▸ **The task**
Take the line with "Instruction: Open options" and every line after it in the data. Transcribe them exactly, through the last.
>>>
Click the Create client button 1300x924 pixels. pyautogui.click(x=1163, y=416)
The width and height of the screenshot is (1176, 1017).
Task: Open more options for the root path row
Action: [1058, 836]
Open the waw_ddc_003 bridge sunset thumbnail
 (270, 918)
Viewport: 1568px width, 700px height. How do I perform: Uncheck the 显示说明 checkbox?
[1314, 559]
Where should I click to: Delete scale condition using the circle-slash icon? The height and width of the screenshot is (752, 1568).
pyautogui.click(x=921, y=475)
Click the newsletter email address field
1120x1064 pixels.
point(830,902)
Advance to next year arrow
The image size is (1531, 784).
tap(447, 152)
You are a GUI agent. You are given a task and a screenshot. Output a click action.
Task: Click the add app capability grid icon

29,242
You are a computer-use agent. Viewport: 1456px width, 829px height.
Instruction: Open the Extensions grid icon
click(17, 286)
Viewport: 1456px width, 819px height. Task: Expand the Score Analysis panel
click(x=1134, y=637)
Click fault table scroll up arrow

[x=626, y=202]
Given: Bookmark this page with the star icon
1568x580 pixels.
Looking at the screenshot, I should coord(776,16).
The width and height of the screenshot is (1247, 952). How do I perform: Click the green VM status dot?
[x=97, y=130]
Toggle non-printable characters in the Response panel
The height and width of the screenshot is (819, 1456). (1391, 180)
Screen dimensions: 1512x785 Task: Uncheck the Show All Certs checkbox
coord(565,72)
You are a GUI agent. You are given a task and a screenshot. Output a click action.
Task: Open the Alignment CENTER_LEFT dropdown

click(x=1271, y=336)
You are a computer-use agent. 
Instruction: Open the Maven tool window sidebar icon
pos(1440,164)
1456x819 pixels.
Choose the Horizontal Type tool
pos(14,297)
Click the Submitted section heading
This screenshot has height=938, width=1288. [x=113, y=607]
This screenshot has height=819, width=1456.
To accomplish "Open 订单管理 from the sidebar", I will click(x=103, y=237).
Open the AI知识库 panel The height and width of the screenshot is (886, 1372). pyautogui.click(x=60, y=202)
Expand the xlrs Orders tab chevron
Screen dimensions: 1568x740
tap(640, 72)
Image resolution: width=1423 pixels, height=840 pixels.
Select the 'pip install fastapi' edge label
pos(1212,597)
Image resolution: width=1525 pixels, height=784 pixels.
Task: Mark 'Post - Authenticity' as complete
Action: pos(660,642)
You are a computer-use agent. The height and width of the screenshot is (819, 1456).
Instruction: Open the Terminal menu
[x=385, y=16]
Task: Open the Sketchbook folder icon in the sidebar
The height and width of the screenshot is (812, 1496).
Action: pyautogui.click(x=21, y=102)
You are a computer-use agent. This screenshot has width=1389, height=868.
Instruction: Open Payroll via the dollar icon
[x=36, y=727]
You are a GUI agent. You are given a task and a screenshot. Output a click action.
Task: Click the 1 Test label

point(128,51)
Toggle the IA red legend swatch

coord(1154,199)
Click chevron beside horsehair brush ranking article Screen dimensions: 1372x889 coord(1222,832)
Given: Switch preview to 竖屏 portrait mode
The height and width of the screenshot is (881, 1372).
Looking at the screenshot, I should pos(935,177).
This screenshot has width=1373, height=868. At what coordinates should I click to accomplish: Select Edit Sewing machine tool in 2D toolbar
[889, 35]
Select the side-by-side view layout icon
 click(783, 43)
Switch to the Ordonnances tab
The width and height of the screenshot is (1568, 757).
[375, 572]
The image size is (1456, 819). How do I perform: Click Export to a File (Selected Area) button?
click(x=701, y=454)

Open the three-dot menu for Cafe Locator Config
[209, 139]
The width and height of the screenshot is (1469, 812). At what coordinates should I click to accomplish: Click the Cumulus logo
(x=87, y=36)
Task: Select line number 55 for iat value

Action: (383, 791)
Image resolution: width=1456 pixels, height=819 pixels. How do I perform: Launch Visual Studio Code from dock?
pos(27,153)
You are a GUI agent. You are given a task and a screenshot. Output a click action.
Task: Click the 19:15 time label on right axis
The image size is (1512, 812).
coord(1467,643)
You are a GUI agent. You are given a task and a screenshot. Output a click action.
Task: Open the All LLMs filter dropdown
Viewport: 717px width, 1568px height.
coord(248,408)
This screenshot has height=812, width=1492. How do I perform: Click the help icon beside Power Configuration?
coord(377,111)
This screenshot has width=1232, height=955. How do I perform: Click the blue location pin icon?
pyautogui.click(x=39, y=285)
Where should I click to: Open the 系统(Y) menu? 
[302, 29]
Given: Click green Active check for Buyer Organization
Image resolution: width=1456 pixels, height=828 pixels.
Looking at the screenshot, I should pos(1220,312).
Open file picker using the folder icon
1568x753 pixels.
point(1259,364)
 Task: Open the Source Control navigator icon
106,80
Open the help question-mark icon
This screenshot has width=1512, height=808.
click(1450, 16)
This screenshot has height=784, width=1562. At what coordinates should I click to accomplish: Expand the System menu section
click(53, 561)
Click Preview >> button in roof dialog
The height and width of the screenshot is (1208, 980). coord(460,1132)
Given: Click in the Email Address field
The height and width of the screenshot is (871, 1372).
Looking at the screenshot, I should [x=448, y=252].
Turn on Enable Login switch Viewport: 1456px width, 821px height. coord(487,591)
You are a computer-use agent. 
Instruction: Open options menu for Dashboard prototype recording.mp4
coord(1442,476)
<<<
▸ **Exercise answer**
Instruction: Open options menu for Dashboard prototype recording.mp4
coord(1442,476)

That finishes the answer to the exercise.